Segment Start: PROVIDED DATA

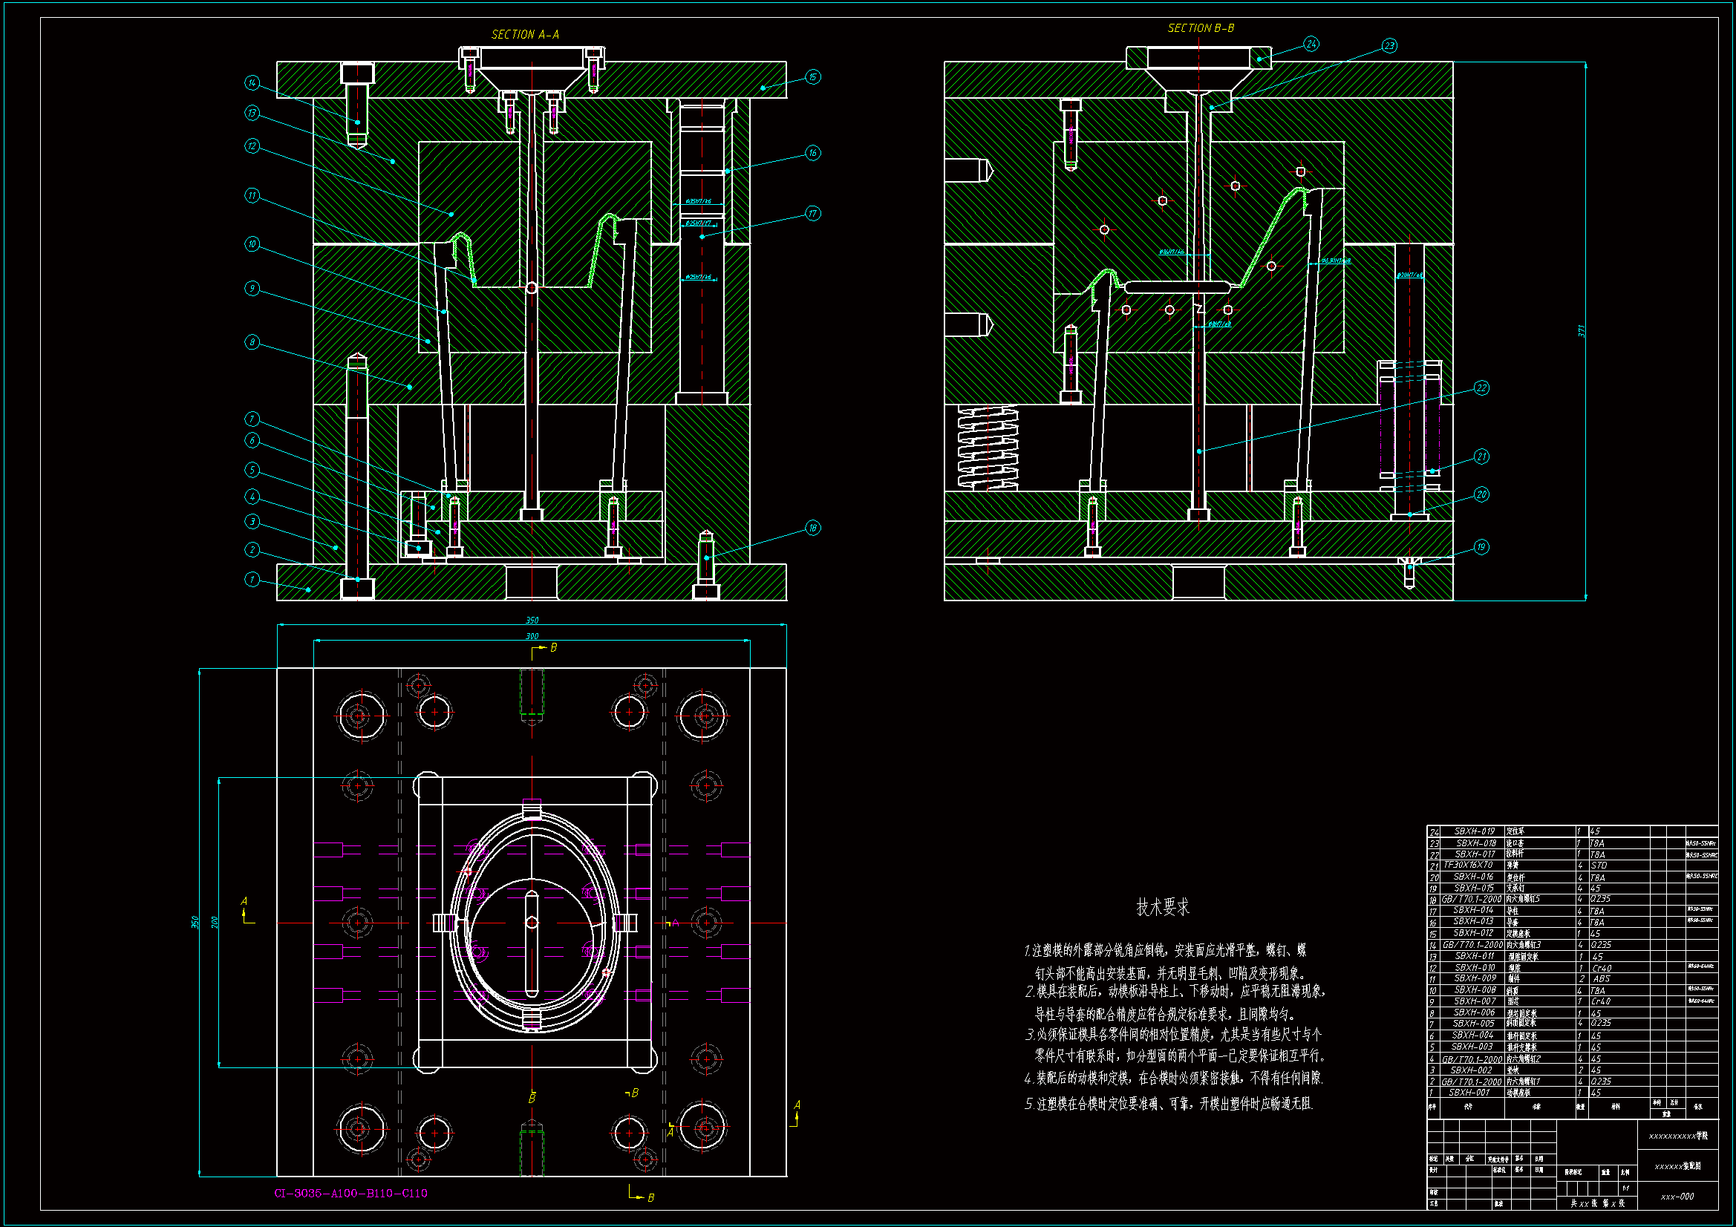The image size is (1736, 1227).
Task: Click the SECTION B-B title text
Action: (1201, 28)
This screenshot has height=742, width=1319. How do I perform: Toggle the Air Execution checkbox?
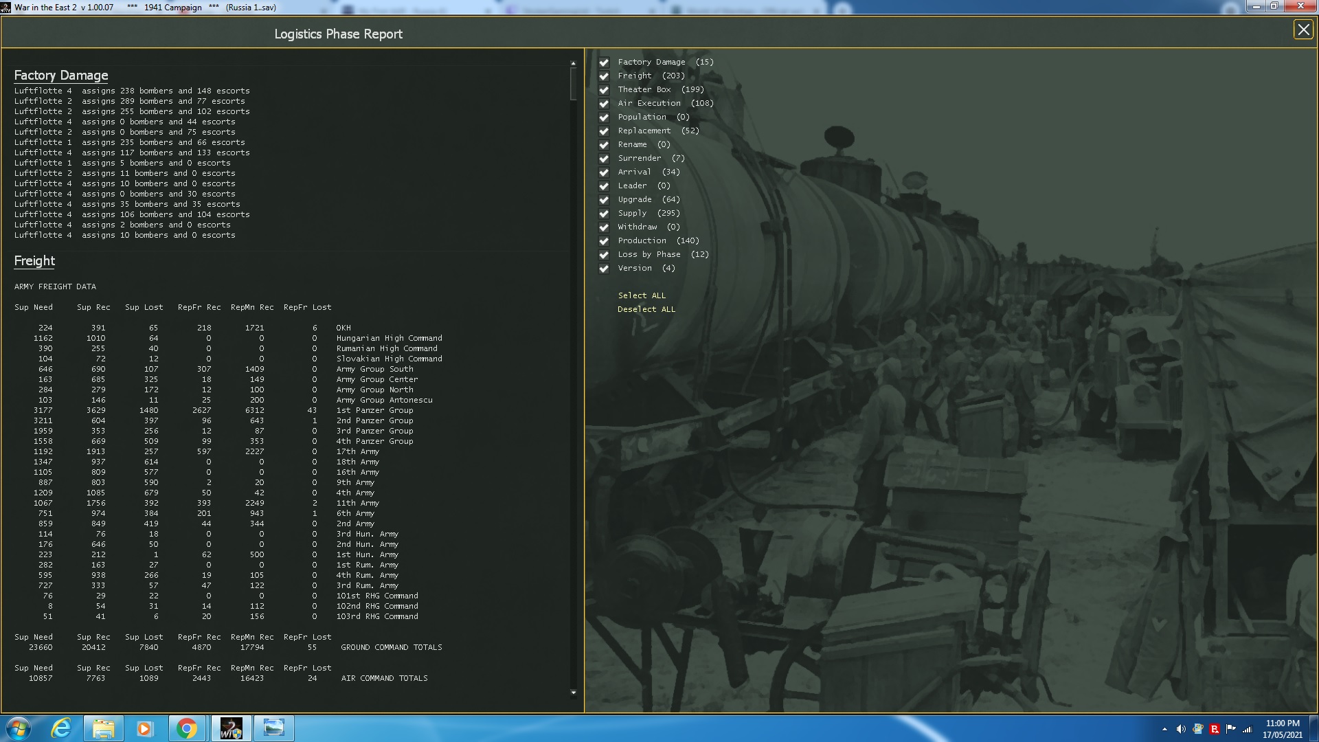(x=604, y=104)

Segment End: PROVIDED DATA
Segment Start: PROVIDED DATA

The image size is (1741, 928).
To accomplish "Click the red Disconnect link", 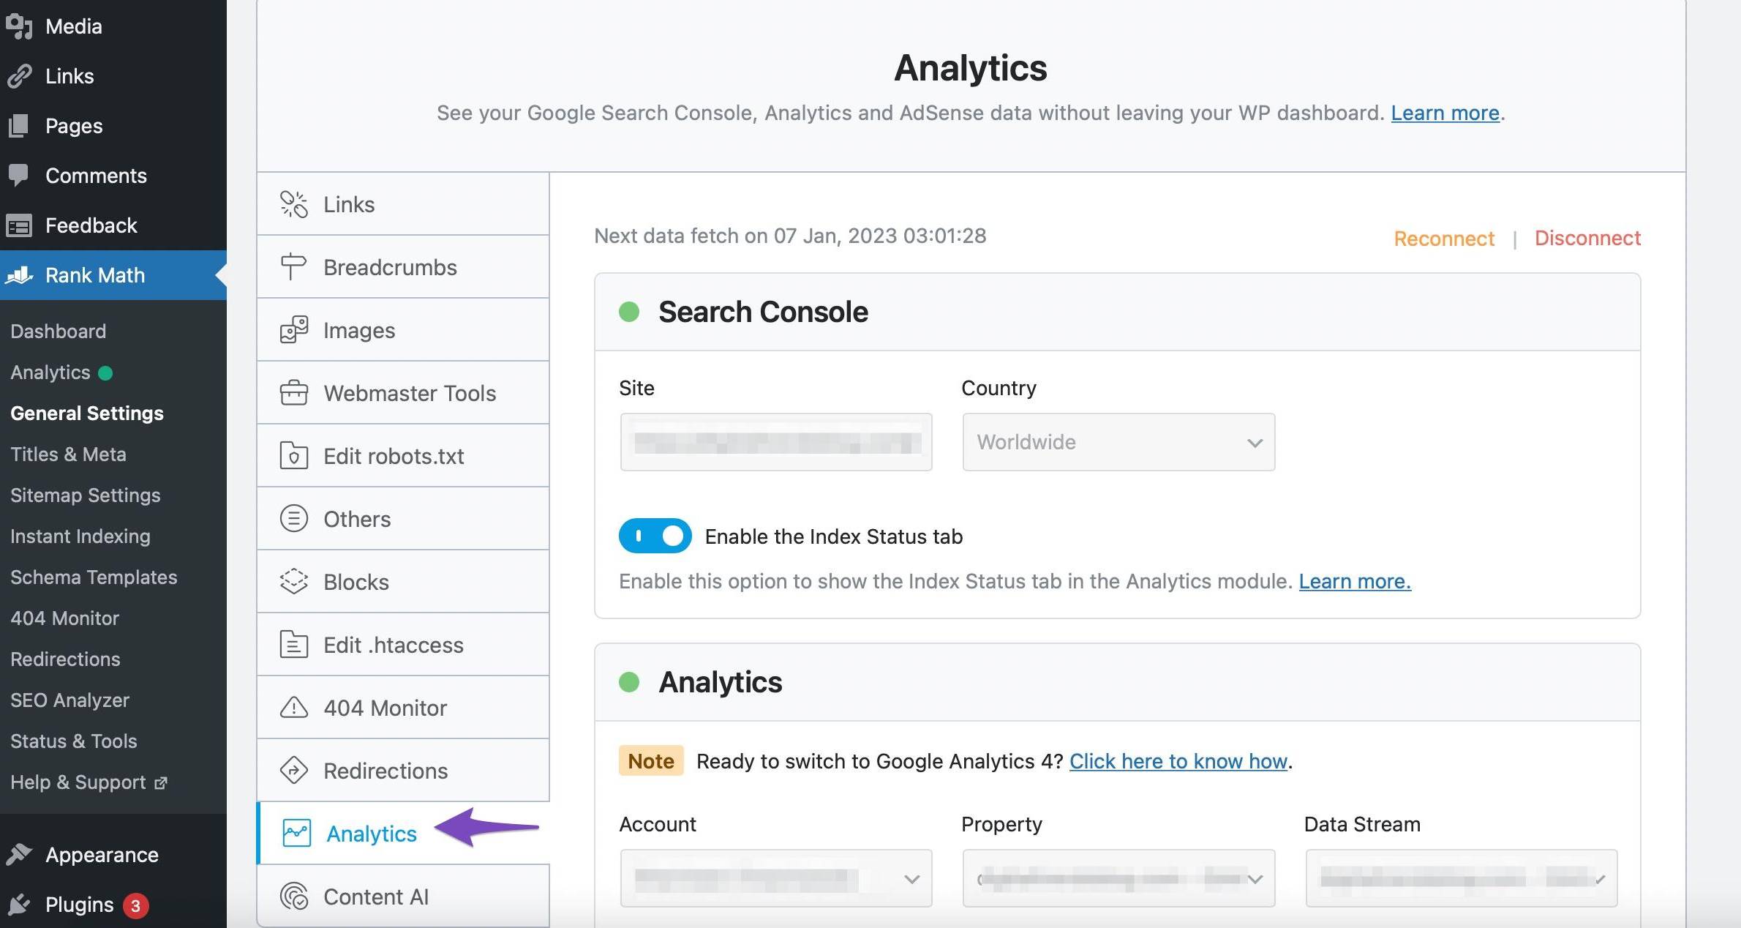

Segment End: PROVIDED DATA
Segment Start: PROVIDED DATA

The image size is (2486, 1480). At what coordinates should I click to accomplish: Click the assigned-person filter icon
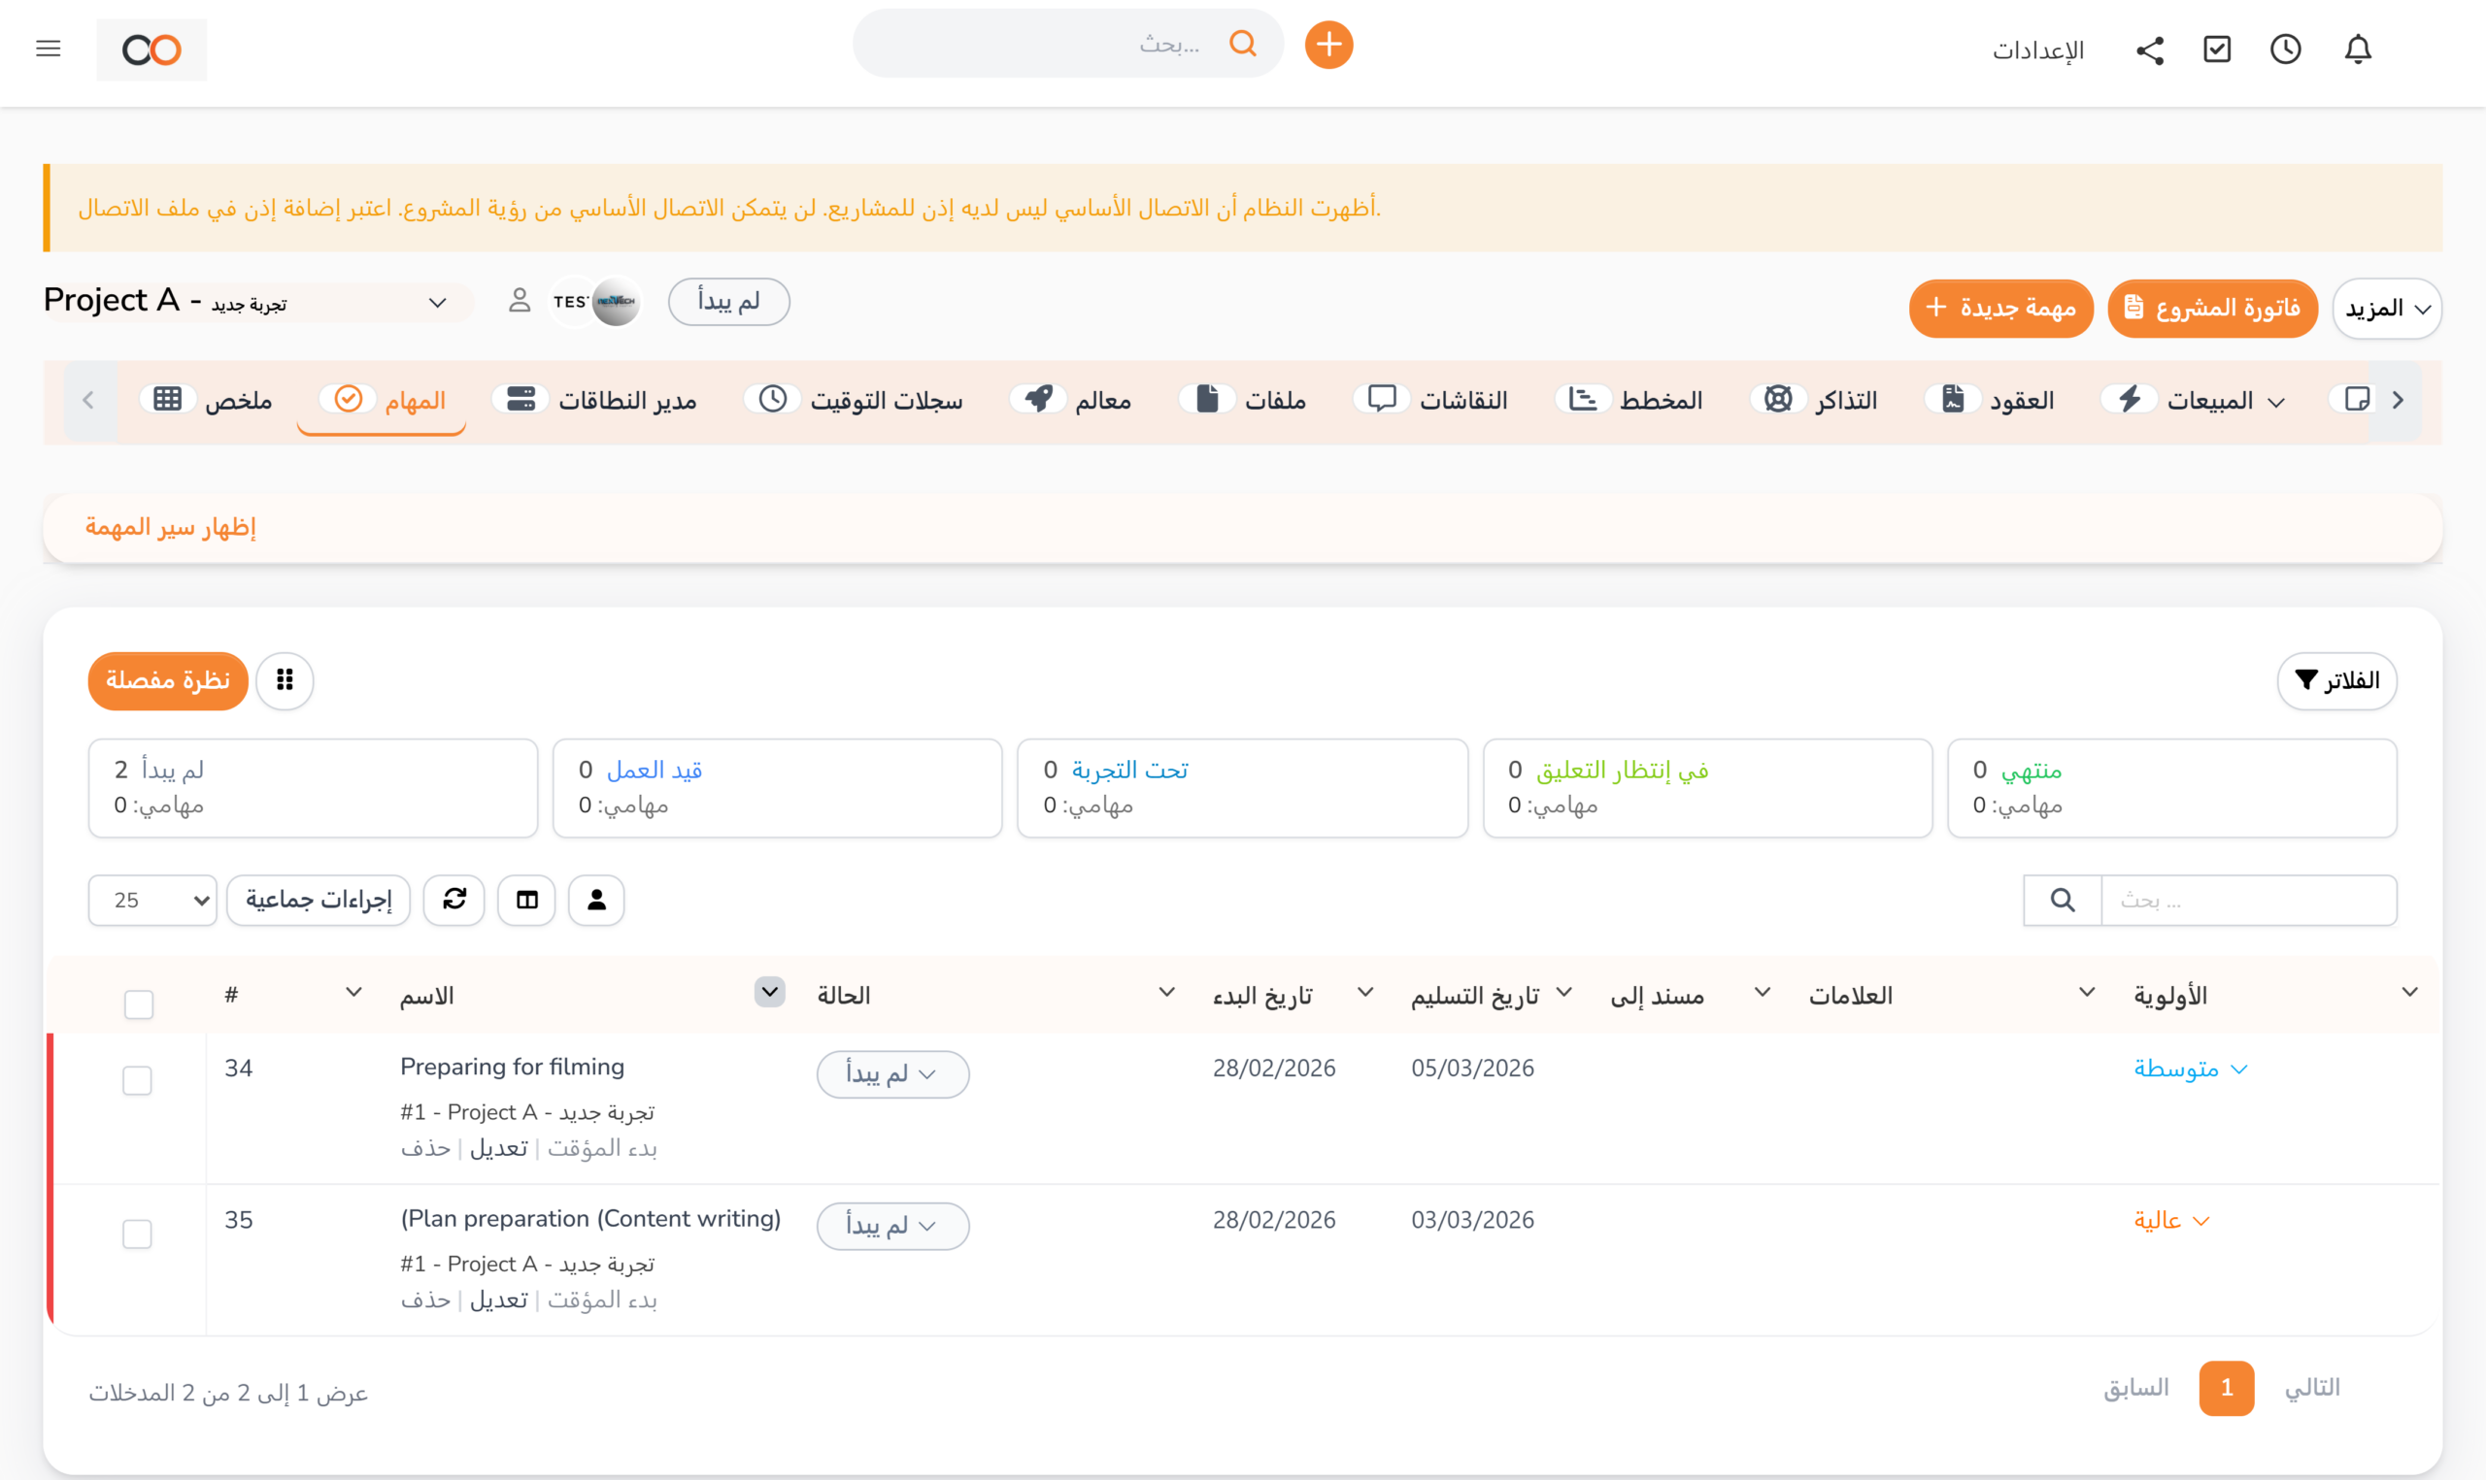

Segment End: PROVIDED DATA

The response must repeat exactly the lines above from the one with "The image size is (1741, 928)." through the one with "the red Disconnect", including both, and must contain no pictures and no other text.

* EXPECTED ANSWER
The image size is (1741, 928).
To accomplish "Click the red Disconnect link", 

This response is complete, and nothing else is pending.